Case Name: In the Matter of Medical Arts Sanitarium, Inc., Doing Business as Medical Arts Center Hospital, Appellant, v. New York State Department of Health et al., Respondents
Court: New York Supreme Court, Appellate Division
Jurisdiction: New York
Decision Date: 1992-06-23
Citations: 184 A.D.2d 399
Docket Number: 
Parties: In the Matter of Medical Arts Sanitarium, Inc., Doing Business as Medical Arts Center Hospital, Appellant, v New York State Department of Health et al., Respondents.
Judges: 
Reporter: Appellate Division Reports
Volume: 184
Pages: 399–400

Head Matter:
In the Matter of Medical Arts Sanitarium, Inc., Doing Business as Medical Arts Center Hospital, Appellant, v New York State Department of Health et al., Respondents.

Opinion:
—Judgment, Supreme Court, New York County (Beatrice Shainswit, J.), entered March 7, 1991, which dismissed the petition on statute of limitations grounds, unanimously affirmed, without costs.

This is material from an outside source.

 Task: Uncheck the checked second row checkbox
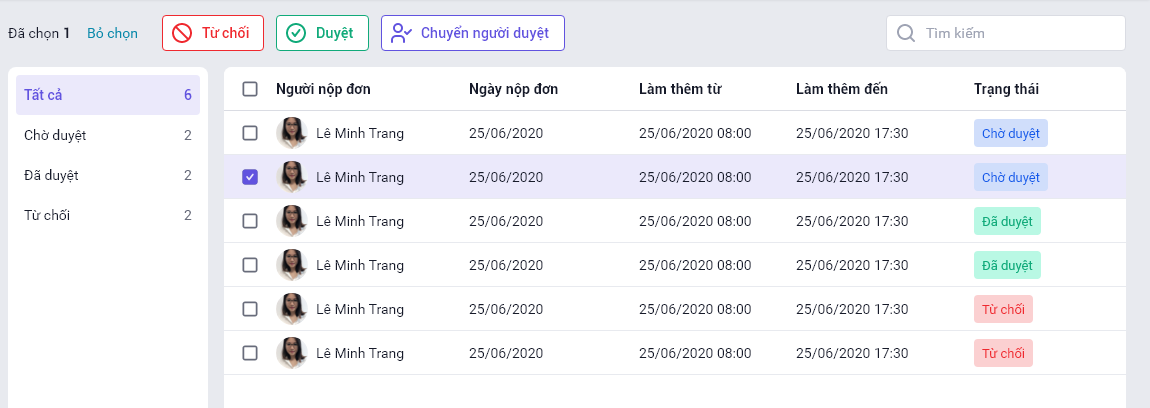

The underlying CPLR article 78 proceeding, seeking to annul a determination which reduced petitioner's 1987 Medicaid and Blue Cross hospital in-patient reimbursement rate, was commenced on or about April 9, 1990. The initial determination, rendered April 18, 1989, became final and binding upon the petitioner on May 13, 1989, the last day for the petitioner to have sought further administrative review of the "first-level" determination of its rate appeal pursuant to 10 NYCRR 86-1.17 (c) (1) (Matter of Edmead v McGuire, 67 NY2d 714; Solnick v Whalen, 49 NY2d 224).
Petitioner's oral request for a "re-review" did not render the April 13, 1989 determination non-final nor extend the statute of limitations where, as here, petitioner submitted no new evidence concerning the timeliness of its decertification request and the respondents did not engage in a "fresh and new redetermination" of petitioner's 1987 volume adjustment (Matter of Corbisiero v New York State Tax Commn., 82 AD2d 990, affd 56 NY2d 680). Consequently, the proceeding was well without the four month statutory period (CPLR 217).
Nor is the proceeding subject to the three year limitations period set forth in CPLR 214 (5) applicable to claims brought under 42 USC § 1983 and 1396a (a) (13) (A) (the Boren Amendment), merely because the petition recites a conclusory allegation that the determination violates Federal Medicaid Law. The petition contains no allegations that the Medicaid rates did not satisfy the Boren Amendment's requirement of reasonableness and adequacy nor does it challenge the State's compliance with Federal standards governing Medicaid reimbursement (Rye Psychiatric Hosp. Ctr. v Surles, 768 F Supp 82).
We have considered petitioner's remaining claims and find them to be without merit. Concur — Murphy, P. J., Rosenberger, Ross and Smith, JJ.